10.7 Setting Up a Single Rotating Reference Frame Problem

To model a problem involving a single rotating reference frame, follow the steps outlined below.

1.   Select the Velocity Formulation to be used when solving: either Relative or Absolute. (See Section  10.7.1 for details.)

General

(Note that this step is irrelevant if you are using one of the density-based solvers; these solvers always use an absolute velocity formulation.)

2.   For each cell zone in the domain, specify the angular velocity ( $\omega$) of the reference frame and the axis about which it rotates.

Cell Zone Conditions

(a)   In the Fluid or Solid dialog box, specify the Rotation-Axis Origin and Rotation-Axis Direction to define the axis of rotation.

(b)   Also in the Fluid (Figure  10.7.1) or Solid dialog box, select Moving Reference Frame in the Motion Type drop-down list and then set the Speed under Rotational Velocity in the expanded portion of the dialog box.

Details about these inputs are presented in Section  7.2.1 and in Section  7.2.2.

Figure 10.7.1: The Fluid Dialog Box with the Moving Reference Frame Selected

For solid zones, you only need to activate the Moving Reference Frame option if you intend to include the convective terms in the energy equation for the solid ( this equation (in the separate Theory Guide)).

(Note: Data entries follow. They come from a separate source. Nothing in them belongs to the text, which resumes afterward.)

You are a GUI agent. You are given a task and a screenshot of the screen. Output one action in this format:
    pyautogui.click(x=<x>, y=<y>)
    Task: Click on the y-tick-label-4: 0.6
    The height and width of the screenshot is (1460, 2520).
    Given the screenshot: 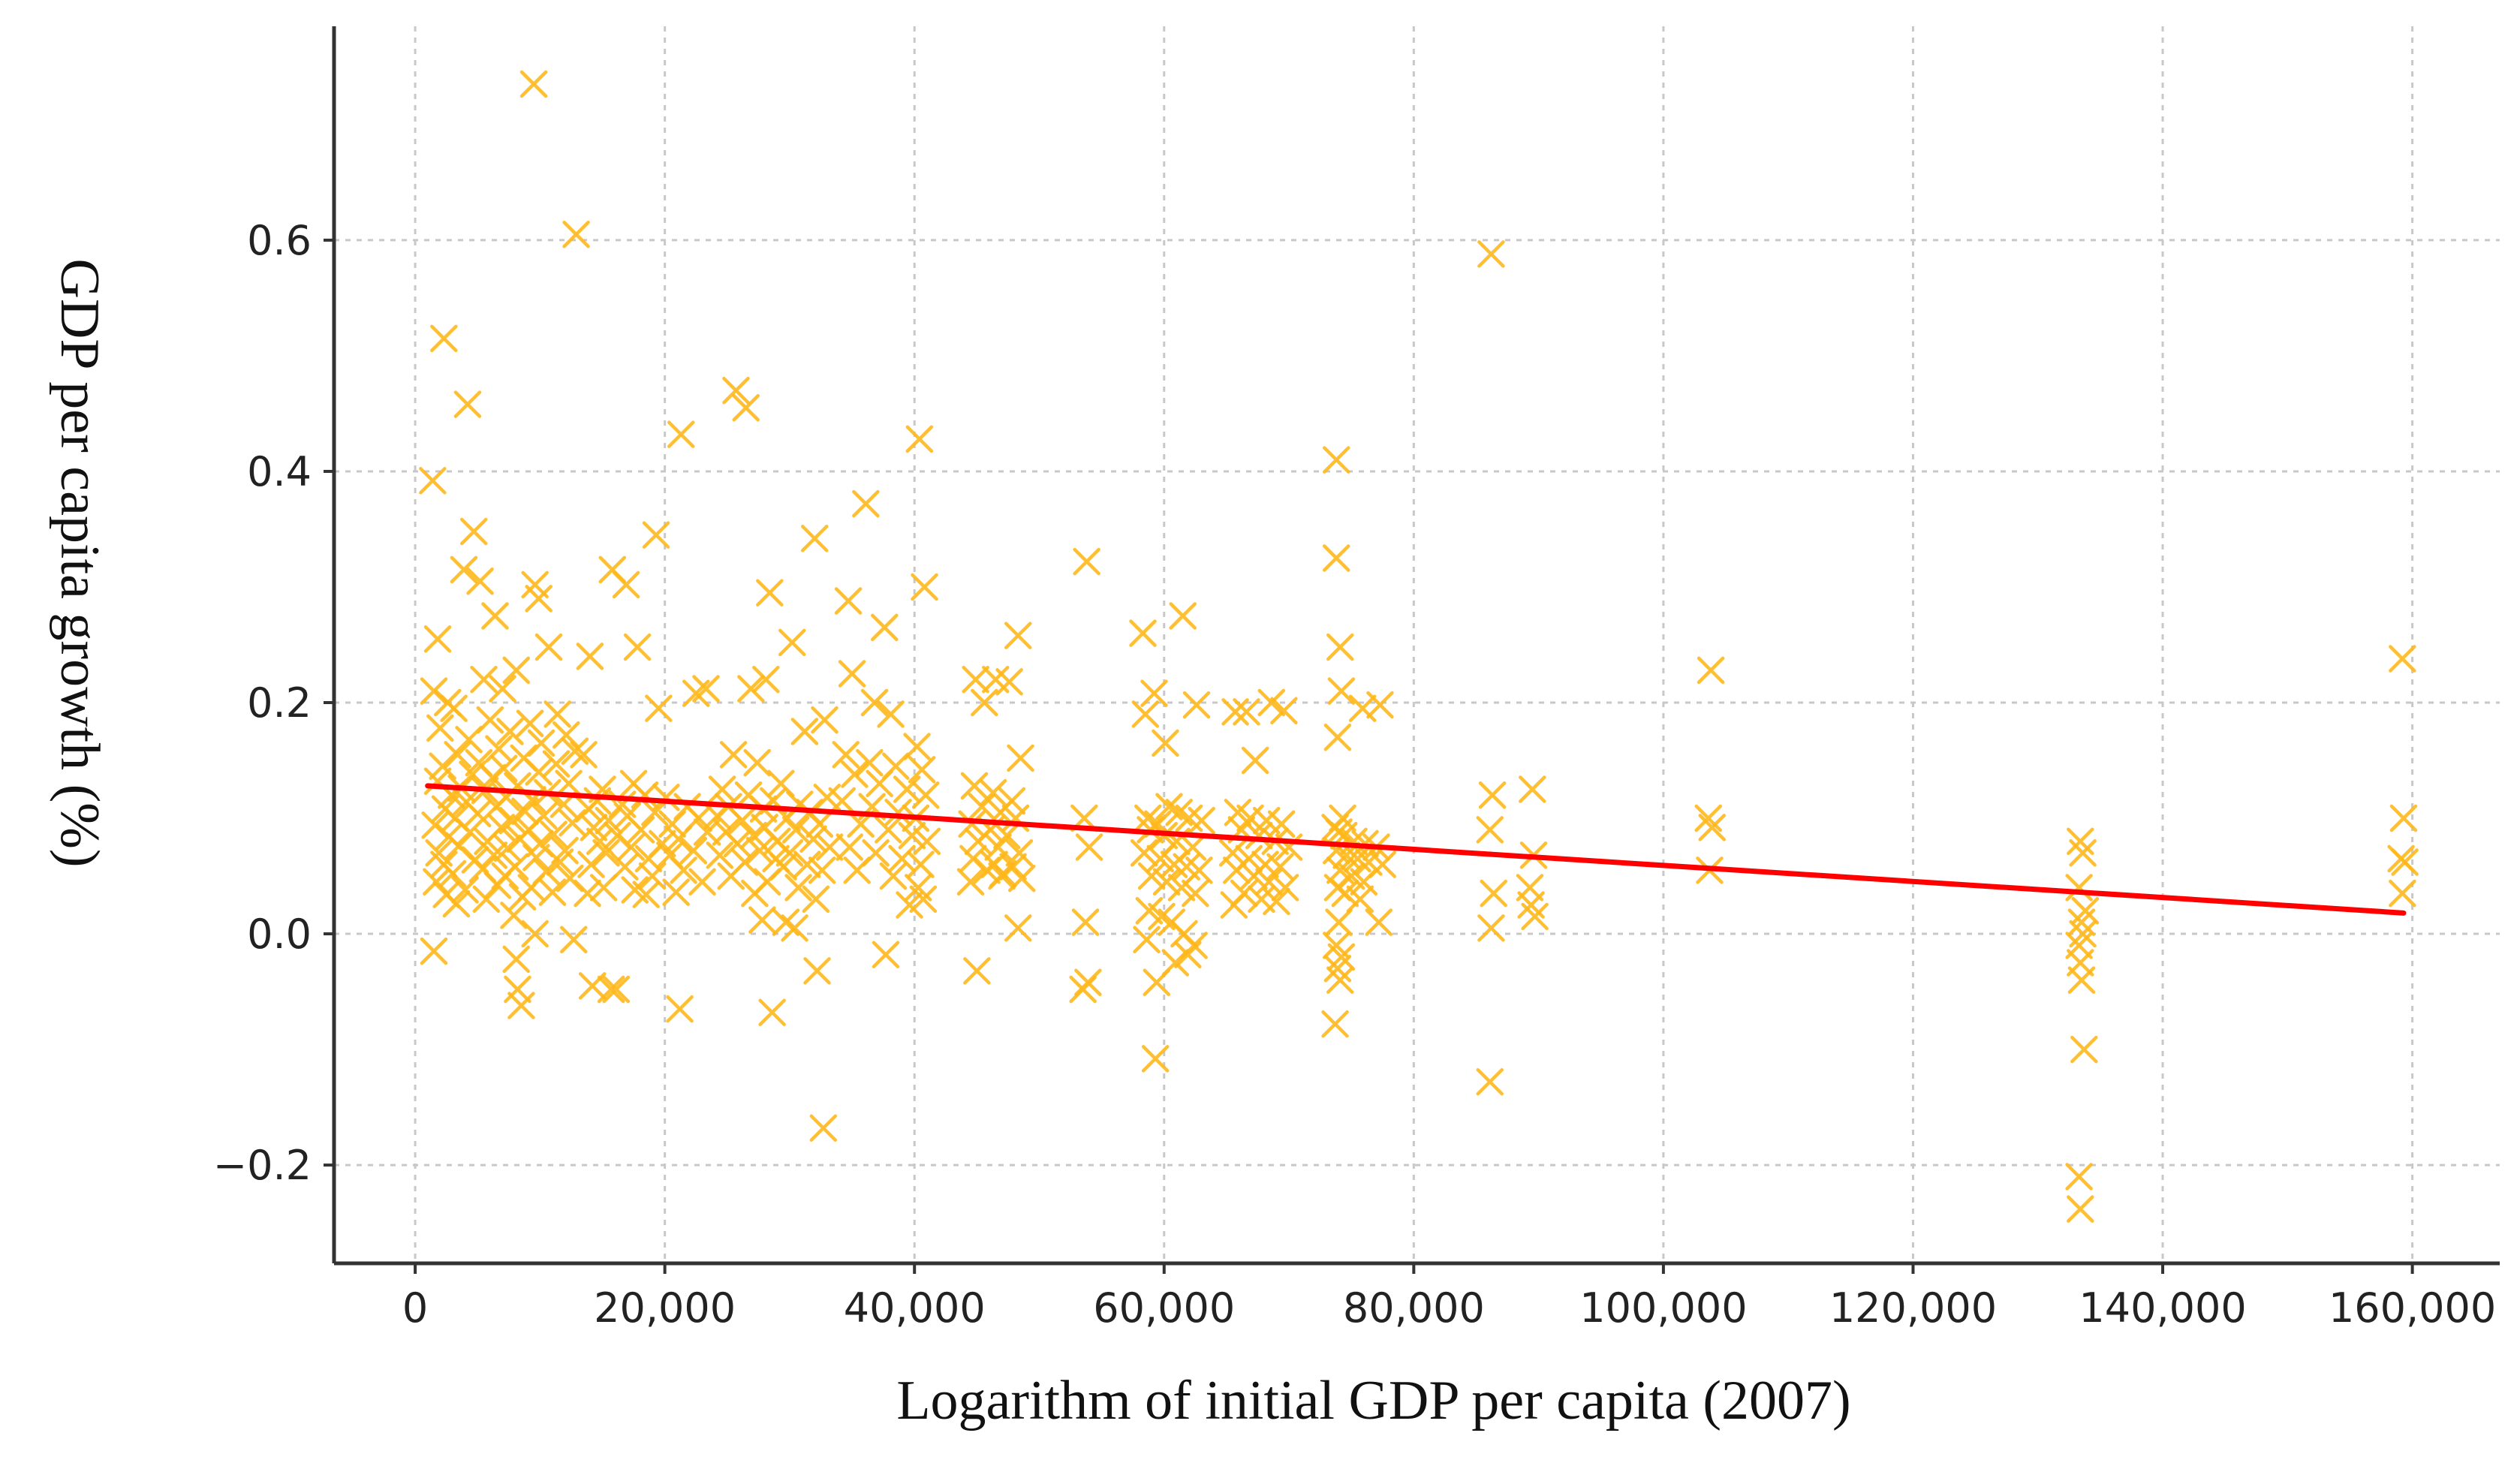 What is the action you would take?
    pyautogui.click(x=279, y=241)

Normally, this is not required if you wish to do a conjugate heat transfer problem where the solid and fluid zones are moving together.

3.   Define the velocity boundary conditions at walls. You can choose to define either an absolute velocity or a velocity relative to the moving reference frame (i.e., relative to the velocity of the adjacent cell zone specified in step 2), as shown in Figure  10.6.2.

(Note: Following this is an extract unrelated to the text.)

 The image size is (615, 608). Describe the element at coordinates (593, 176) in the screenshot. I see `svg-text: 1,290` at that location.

If the wall is moving at the speed of the rotating frame (and hence stationary in the rotating frame), it is convenient to specify a relative angular velocity of zero. Likewise, a wall that is stationary in the non-rotating frame of reference should be given a velocity of zero in the absolute reference frame. Specifying the wall velocities in this manner obviates the need to modify these inputs later if a change is made in the rotational velocity of the fluid zone.

Details about these inputs are presented in Section  7.3.14.

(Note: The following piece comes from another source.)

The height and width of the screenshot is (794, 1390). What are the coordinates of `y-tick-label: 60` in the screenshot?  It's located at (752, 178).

4.   Define the velocity at any velocity inlets and the flow direction and total pressure at any pressure inlets. For velocity inlets, you can choose to define either absolute velocities or velocities relative to the motion of the adjacent cell zone (specified in step 2). For pressure inlets, the specification of the flow direction and total pressure will be relative or absolute, depending on the velocity formulation you selected in step 1. See Section  10.7.1 for details. (If you use one of the coupled solution algorithms, the specification is always in the absolute frame.)

Details about these inputs are presented in Sections  7.3.3 and 7.3.4.